DUM SPIRO, SPERO
Part 2
 

"Be it so, friend, as you say. And may you know as well
the friendship of my house, and many gifts
from me, so everyone may call you fortunate."

"The Odyssey," Fitzgerald Translation. Book 15, Lines 649-652.
Used without permission.
 

MICHAEL:

Driving to Jo's is a trip. I don't get lost. I have good sense of direction. And if I'm in doubt, one word-Mapquest.

Mapquest can tell you how you get to Jo's, but doesn't tell you what a pain in the ass it is. How she can get in and out of here in winter, I have no clue.

Least Ally's car can take the bumps. You do this in the 'Stang, well, your joints are in bad shape, they're gonna be in worse shape when you get out of the car. And Kelly's car? Can't even get up the hill to the condo complex where she lives. Only six condos, real secluded, and Jo thinks most of her neighbors are CIA. She's not sure, she's not home much and she never talks to them.

Jo lives in the last unit. #6, it's on the far end, covered by a bunch of trees. I go and ring her bell. I suddenly realize if she's sleeping, this is probably real rude, but ruder to ring the bell and then run away. She can always send me packing.

But she doesn't. She looks a little tired, but I don't think she was asleep. In fact, other than the fact that she really does look like Dolly Parton on one side and Kate Moss on the other, and she's got two drains coming out from under her arm, you'd think it was just, well, Jo.

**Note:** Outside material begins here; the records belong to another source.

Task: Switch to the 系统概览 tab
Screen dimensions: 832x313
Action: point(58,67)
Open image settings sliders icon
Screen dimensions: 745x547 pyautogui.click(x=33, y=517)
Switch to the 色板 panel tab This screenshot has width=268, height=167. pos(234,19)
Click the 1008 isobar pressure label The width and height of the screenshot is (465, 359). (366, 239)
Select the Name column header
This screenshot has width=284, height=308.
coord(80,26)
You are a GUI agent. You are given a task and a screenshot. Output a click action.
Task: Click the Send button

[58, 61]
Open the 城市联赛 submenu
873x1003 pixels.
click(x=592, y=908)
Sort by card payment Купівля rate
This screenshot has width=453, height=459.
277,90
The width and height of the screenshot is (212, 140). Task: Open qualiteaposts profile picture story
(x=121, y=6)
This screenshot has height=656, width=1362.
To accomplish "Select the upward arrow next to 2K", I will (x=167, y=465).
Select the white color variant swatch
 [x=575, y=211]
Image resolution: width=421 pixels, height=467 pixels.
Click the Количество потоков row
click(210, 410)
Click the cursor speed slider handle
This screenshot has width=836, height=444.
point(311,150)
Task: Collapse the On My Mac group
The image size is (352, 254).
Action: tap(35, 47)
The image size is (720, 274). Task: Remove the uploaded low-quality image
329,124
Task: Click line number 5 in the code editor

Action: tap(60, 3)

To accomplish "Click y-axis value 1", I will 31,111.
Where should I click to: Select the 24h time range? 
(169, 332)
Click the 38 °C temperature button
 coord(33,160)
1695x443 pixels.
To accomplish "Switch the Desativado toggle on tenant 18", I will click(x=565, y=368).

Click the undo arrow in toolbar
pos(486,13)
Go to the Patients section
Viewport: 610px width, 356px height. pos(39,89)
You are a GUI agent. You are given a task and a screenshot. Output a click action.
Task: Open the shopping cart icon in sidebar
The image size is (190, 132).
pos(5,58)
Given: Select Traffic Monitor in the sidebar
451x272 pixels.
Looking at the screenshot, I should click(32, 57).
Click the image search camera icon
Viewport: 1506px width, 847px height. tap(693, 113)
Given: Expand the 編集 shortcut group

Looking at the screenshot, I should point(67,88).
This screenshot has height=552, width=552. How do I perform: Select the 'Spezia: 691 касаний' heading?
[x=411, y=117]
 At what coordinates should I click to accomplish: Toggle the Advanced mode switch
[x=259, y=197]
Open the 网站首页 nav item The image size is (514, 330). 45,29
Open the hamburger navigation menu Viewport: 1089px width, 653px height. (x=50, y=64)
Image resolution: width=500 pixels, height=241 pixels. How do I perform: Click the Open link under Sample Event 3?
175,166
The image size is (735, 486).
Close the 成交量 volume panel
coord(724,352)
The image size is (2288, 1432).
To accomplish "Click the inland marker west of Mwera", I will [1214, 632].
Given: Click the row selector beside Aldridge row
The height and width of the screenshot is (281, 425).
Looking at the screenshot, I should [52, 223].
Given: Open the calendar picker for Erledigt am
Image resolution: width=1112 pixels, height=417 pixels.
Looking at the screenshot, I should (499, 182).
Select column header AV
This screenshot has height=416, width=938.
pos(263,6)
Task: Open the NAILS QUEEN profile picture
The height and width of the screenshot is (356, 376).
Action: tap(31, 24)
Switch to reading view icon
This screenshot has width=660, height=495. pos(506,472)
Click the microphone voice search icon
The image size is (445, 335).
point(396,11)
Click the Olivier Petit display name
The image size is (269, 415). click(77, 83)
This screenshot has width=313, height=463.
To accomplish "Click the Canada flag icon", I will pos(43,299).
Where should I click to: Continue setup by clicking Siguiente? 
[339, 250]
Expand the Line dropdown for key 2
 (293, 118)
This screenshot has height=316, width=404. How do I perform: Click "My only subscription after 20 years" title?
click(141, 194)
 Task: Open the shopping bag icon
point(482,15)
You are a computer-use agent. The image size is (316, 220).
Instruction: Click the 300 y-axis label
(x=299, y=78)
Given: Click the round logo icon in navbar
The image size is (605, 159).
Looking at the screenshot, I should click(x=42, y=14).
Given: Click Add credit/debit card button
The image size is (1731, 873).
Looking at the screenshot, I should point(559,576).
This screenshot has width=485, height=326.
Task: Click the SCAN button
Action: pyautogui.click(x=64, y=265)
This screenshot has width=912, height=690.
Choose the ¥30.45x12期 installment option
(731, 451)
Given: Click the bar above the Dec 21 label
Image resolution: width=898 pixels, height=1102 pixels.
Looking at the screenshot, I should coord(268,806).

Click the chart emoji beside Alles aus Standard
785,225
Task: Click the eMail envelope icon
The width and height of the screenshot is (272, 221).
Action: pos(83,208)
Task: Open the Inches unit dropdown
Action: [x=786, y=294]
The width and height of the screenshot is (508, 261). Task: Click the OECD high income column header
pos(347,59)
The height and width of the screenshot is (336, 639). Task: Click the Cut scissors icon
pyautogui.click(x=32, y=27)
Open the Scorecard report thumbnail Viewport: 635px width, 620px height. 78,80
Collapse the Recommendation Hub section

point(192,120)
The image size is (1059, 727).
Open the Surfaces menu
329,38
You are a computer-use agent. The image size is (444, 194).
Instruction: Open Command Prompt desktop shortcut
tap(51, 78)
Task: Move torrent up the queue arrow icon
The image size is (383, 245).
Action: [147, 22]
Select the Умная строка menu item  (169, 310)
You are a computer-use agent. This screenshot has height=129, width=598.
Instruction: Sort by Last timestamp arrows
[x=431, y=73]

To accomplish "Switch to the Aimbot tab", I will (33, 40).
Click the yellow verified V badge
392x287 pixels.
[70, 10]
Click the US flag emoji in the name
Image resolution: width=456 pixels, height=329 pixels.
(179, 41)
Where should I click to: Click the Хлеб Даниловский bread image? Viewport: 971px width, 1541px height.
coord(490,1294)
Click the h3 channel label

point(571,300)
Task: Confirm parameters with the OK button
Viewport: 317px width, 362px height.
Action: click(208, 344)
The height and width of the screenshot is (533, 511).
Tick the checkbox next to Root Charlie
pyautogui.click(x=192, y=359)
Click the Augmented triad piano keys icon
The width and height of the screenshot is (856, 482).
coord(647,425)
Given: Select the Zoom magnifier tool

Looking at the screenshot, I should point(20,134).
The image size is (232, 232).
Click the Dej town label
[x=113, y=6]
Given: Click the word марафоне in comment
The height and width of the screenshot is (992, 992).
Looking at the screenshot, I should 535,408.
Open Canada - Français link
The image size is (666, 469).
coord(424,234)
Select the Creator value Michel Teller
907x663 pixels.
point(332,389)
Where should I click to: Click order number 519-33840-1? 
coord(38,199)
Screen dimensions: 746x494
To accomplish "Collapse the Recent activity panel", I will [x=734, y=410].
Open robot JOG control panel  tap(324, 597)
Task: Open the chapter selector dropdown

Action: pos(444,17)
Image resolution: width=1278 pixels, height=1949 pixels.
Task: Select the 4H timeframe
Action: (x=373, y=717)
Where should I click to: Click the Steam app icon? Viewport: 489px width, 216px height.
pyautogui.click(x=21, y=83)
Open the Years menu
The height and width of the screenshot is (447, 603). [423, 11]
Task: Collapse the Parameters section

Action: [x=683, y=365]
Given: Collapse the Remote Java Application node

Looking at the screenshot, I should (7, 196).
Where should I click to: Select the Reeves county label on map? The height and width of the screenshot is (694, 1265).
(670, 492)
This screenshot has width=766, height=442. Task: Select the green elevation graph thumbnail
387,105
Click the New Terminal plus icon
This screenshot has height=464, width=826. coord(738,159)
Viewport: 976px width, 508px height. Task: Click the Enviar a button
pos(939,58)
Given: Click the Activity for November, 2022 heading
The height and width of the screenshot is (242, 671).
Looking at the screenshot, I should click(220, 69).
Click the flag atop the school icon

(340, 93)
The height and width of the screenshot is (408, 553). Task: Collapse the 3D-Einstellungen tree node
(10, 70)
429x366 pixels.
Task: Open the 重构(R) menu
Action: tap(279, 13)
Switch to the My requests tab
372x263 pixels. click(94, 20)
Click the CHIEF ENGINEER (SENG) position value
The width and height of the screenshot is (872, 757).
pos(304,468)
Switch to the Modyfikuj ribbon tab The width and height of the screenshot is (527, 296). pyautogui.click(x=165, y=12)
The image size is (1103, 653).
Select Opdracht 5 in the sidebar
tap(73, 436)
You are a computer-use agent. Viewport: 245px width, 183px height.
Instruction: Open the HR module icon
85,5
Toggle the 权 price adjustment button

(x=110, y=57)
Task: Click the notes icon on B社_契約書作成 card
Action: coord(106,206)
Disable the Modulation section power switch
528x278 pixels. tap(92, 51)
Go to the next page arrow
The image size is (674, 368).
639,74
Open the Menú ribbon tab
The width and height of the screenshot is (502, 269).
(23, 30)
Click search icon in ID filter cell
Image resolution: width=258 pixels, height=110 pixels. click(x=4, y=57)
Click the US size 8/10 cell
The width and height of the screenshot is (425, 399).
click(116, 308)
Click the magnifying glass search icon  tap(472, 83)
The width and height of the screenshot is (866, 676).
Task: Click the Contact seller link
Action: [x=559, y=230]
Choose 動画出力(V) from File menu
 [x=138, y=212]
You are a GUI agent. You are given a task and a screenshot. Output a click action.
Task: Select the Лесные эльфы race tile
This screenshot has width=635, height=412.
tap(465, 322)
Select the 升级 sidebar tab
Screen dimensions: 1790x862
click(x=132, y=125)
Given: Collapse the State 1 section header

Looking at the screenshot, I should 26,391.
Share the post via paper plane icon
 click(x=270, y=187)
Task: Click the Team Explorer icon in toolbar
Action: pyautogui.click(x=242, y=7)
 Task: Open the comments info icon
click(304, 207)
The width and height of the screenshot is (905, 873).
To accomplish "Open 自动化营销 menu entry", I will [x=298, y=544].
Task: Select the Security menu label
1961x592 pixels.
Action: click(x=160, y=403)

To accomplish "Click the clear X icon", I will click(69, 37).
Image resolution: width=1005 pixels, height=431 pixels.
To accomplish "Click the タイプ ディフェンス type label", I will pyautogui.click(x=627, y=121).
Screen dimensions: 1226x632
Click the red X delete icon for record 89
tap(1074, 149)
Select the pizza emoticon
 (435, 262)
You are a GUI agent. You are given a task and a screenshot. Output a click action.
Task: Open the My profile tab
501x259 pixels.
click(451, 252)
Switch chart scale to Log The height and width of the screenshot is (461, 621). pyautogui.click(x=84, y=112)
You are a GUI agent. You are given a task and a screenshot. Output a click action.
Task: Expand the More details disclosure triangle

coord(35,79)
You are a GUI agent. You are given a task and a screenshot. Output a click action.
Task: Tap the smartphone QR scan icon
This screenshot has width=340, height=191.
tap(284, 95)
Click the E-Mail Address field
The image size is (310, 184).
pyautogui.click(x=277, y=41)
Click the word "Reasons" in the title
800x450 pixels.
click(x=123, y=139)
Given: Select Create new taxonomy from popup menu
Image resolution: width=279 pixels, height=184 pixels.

"Michael. What a nice surprise. Come in, dear." She puts an arm over my shoulder, just friendly-like.

"How're you doing, Jo?"

"I'm fine, dear, I'm fine."

I think she's lying...but maybe not. Maybe she got good news. I hope so.

"Would you like something to drink? I'm rather thirsty, I was just going to get some iced tea."

"That's okay." Jo drinks iced tea all wrong. No sugar, no lemon, no nothing. Best iced tea I ever had was at the shore, where it's all nice and sweet, but Jo wouldn't touch it there. Which I think is real weird. But to each his own.

I offer to get hers, and she tells me to go and sit down. She's listening to the Rolling Stones. You meet Jo, you don't think of her as being a Stones fan, but she's been into them for like forever. Right now she's listening to 'Exile on Main Street.' I don't know if my dad has this album. I don't think so. I think he stopped buying after 'Let it Bleed.' And unlike Dad, Jo went to CDs. Trying to convince Dad to get into the 21st century is tough.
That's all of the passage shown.